• Task directions
Reproduce each of the following records verbatim, line for line, without any changes.
### Dataset records ###
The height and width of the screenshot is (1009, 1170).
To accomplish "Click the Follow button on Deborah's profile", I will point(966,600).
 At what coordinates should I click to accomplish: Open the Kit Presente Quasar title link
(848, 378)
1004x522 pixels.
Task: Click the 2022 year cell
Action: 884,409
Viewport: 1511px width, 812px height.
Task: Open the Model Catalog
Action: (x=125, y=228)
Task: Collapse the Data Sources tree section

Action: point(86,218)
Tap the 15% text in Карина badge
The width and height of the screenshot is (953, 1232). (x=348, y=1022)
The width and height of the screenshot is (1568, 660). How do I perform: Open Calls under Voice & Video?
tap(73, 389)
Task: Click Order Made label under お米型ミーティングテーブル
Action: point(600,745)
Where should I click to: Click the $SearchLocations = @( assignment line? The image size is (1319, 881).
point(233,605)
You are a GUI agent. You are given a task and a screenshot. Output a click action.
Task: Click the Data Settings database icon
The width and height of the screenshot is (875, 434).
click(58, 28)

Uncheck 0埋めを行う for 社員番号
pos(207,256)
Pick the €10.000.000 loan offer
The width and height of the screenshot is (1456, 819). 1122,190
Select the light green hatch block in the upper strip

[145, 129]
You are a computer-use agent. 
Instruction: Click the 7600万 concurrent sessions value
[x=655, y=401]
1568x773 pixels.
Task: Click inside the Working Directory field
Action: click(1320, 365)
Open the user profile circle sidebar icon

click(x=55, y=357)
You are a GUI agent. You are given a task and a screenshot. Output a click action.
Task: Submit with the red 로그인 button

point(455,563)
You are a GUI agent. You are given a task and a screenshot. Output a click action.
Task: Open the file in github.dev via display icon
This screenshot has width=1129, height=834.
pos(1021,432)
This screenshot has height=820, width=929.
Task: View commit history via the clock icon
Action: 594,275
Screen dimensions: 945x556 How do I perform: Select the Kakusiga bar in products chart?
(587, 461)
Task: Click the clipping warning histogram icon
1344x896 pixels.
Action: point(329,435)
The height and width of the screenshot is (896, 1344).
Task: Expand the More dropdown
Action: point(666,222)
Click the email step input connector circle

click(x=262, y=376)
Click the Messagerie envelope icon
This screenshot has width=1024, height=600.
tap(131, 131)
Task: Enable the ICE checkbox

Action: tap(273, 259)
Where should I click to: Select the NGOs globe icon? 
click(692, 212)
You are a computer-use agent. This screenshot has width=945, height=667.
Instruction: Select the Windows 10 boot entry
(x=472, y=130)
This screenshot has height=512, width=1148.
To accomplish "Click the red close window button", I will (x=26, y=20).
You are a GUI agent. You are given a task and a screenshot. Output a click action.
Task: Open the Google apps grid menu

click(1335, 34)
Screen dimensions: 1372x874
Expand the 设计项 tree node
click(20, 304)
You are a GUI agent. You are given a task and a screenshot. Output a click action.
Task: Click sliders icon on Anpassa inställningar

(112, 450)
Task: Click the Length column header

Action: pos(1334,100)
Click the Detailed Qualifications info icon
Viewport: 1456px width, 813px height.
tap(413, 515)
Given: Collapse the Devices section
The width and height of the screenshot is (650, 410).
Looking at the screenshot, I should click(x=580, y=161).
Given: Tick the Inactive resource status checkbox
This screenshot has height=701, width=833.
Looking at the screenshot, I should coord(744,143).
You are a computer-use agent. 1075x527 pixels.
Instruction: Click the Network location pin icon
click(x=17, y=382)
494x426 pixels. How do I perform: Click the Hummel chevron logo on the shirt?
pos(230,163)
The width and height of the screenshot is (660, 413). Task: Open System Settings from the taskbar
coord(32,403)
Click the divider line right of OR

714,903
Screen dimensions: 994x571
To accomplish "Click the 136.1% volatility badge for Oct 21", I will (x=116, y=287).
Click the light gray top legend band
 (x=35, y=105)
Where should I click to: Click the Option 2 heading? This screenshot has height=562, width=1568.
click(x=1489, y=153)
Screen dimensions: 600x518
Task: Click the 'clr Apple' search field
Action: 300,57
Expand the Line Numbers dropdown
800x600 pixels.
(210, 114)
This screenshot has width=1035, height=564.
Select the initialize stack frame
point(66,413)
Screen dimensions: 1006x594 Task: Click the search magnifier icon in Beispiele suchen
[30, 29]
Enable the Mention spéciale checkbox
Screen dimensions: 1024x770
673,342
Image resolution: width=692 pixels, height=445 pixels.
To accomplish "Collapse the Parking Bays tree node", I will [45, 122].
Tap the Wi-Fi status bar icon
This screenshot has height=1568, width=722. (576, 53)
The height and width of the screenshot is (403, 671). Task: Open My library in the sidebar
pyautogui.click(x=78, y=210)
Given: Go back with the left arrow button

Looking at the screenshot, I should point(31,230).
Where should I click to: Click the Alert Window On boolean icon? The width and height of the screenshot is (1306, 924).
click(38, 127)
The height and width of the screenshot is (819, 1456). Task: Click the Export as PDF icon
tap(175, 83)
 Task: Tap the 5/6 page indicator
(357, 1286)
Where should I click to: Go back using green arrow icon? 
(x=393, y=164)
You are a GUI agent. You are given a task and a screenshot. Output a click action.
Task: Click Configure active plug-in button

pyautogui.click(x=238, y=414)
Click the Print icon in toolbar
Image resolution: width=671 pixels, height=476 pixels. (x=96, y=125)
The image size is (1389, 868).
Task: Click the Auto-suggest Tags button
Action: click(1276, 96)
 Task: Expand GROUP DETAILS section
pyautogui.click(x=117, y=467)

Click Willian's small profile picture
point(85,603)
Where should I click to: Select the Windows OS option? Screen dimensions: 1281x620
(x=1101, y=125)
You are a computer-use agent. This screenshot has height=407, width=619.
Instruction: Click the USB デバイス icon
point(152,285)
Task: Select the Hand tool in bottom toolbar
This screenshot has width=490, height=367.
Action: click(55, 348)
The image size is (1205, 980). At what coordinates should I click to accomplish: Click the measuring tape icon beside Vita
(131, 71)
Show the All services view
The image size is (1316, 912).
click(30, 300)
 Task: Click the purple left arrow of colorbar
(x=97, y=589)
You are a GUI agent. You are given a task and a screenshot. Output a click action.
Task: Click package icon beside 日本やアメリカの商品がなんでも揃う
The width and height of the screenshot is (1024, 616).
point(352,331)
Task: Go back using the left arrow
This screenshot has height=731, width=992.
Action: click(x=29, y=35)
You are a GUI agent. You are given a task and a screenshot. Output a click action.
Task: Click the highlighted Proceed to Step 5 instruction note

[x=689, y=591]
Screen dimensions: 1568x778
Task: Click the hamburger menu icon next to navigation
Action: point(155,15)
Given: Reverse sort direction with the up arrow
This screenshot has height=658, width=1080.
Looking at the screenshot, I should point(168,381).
###
• Problem solution
The height and width of the screenshot is (1009, 1170).
To accomplish "Click the Follow button on Deborah's profile", I will point(966,600).
 At what coordinates should I click to accomplish: Open the Kit Presente Quasar title link
(848, 378)
1004x522 pixels.
Task: Click the 2022 year cell
Action: 884,409
Viewport: 1511px width, 812px height.
Task: Open the Model Catalog
Action: (x=125, y=228)
Task: Collapse the Data Sources tree section

Action: point(86,218)
Tap the 15% text in Карина badge
The width and height of the screenshot is (953, 1232). (x=348, y=1022)
The width and height of the screenshot is (1568, 660). How do I perform: Open Calls under Voice & Video?
tap(73, 389)
Task: Click Order Made label under お米型ミーティングテーブル
Action: point(600,745)
Where should I click to: Click the $SearchLocations = @( assignment line? The image size is (1319, 881).
point(233,605)
You are a GUI agent. You are given a task and a screenshot. Output a click action.
Task: Click the Data Settings database icon
The width and height of the screenshot is (875, 434).
click(58, 28)

Uncheck 0埋めを行う for 社員番号
pos(207,256)
Pick the €10.000.000 loan offer
The width and height of the screenshot is (1456, 819). 1122,190
Select the light green hatch block in the upper strip

[145, 129]
You are a computer-use agent. 
Instruction: Click the 7600万 concurrent sessions value
[x=655, y=401]
1568x773 pixels.
Task: Click inside the Working Directory field
Action: click(1320, 365)
Open the user profile circle sidebar icon

click(x=55, y=357)
You are a GUI agent. You are given a task and a screenshot. Output a click action.
Task: Submit with the red 로그인 button

point(455,563)
You are a GUI agent. You are given a task and a screenshot. Output a click action.
Task: Open the file in github.dev via display icon
This screenshot has width=1129, height=834.
pos(1021,432)
This screenshot has height=820, width=929.
Task: View commit history via the clock icon
Action: 594,275
Screen dimensions: 945x556 How do I perform: Select the Kakusiga bar in products chart?
(587, 461)
Task: Click the clipping warning histogram icon
1344x896 pixels.
Action: point(329,435)
The height and width of the screenshot is (896, 1344).
Task: Expand the More dropdown
Action: point(666,222)
Click the email step input connector circle

click(x=262, y=376)
Click the Messagerie envelope icon
This screenshot has width=1024, height=600.
tap(131, 131)
Task: Enable the ICE checkbox

Action: tap(273, 259)
Where should I click to: Select the NGOs globe icon? 
click(692, 212)
You are a computer-use agent. This screenshot has width=945, height=667.
Instruction: Select the Windows 10 boot entry
(x=472, y=130)
This screenshot has height=512, width=1148.
To accomplish "Click the red close window button", I will (x=26, y=20).
You are a GUI agent. You are given a task and a screenshot. Output a click action.
Task: Open the Google apps grid menu

click(1335, 34)
Screen dimensions: 1372x874
Expand the 设计项 tree node
click(20, 304)
You are a GUI agent. You are given a task and a screenshot. Output a click action.
Task: Click sliders icon on Anpassa inställningar

(112, 450)
Task: Click the Length column header

Action: pos(1334,100)
Click the Detailed Qualifications info icon
Viewport: 1456px width, 813px height.
tap(413, 515)
Given: Collapse the Devices section
The width and height of the screenshot is (650, 410).
Looking at the screenshot, I should click(x=580, y=161).
Given: Tick the Inactive resource status checkbox
This screenshot has height=701, width=833.
Looking at the screenshot, I should coord(744,143).
You are a computer-use agent. 1075x527 pixels.
Instruction: Click the Network location pin icon
click(x=17, y=382)
494x426 pixels. How do I perform: Click the Hummel chevron logo on the shirt?
pos(230,163)
The width and height of the screenshot is (660, 413). Task: Open System Settings from the taskbar
coord(32,403)
Click the divider line right of OR

714,903
Screen dimensions: 994x571
To accomplish "Click the 136.1% volatility badge for Oct 21", I will (x=116, y=287).
Click the light gray top legend band
 (x=35, y=105)
Where should I click to: Click the Option 2 heading? This screenshot has height=562, width=1568.
click(x=1489, y=153)
Screen dimensions: 600x518
Task: Click the 'clr Apple' search field
Action: 300,57
Expand the Line Numbers dropdown
800x600 pixels.
(210, 114)
This screenshot has width=1035, height=564.
Select the initialize stack frame
point(66,413)
Screen dimensions: 1006x594 Task: Click the search magnifier icon in Beispiele suchen
[30, 29]
Enable the Mention spéciale checkbox
Screen dimensions: 1024x770
673,342
Image resolution: width=692 pixels, height=445 pixels.
To accomplish "Collapse the Parking Bays tree node", I will [45, 122].
Tap the Wi-Fi status bar icon
This screenshot has height=1568, width=722. (576, 53)
The height and width of the screenshot is (403, 671). Task: Open My library in the sidebar
pyautogui.click(x=78, y=210)
Given: Go back with the left arrow button

Looking at the screenshot, I should point(31,230).
Where should I click to: Click the Alert Window On boolean icon? The width and height of the screenshot is (1306, 924).
click(38, 127)
The height and width of the screenshot is (819, 1456). Task: Click the Export as PDF icon
tap(175, 83)
 Task: Tap the 5/6 page indicator
(357, 1286)
Where should I click to: Go back using green arrow icon? 
(x=393, y=164)
You are a GUI agent. You are given a task and a screenshot. Output a click action.
Task: Click Configure active plug-in button

pyautogui.click(x=238, y=414)
Click the Print icon in toolbar
Image resolution: width=671 pixels, height=476 pixels. (x=96, y=125)
The image size is (1389, 868).
Task: Click the Auto-suggest Tags button
Action: click(1276, 96)
 Task: Expand GROUP DETAILS section
pyautogui.click(x=117, y=467)

Click Willian's small profile picture
point(85,603)
Where should I click to: Select the Windows OS option? Screen dimensions: 1281x620
(x=1101, y=125)
You are a computer-use agent. This screenshot has height=407, width=619.
Instruction: Click the USB デバイス icon
point(152,285)
Task: Select the Hand tool in bottom toolbar
This screenshot has width=490, height=367.
Action: click(55, 348)
The image size is (1205, 980). At what coordinates should I click to accomplish: Click the measuring tape icon beside Vita
(131, 71)
Show the All services view
The image size is (1316, 912).
click(30, 300)
 Task: Click the purple left arrow of colorbar
(x=97, y=589)
You are a GUI agent. You are given a task and a screenshot. Output a click action.
Task: Click package icon beside 日本やアメリカの商品がなんでも揃う
The width and height of the screenshot is (1024, 616).
point(352,331)
Task: Go back using the left arrow
This screenshot has height=731, width=992.
Action: click(x=29, y=35)
You are a GUI agent. You are given a task and a screenshot. Output a click action.
Task: Click the highlighted Proceed to Step 5 instruction note

[x=689, y=591]
Screen dimensions: 1568x778
Task: Click the hamburger menu icon next to navigation
Action: point(155,15)
Given: Reverse sort direction with the up arrow
This screenshot has height=658, width=1080.
Looking at the screenshot, I should point(168,381).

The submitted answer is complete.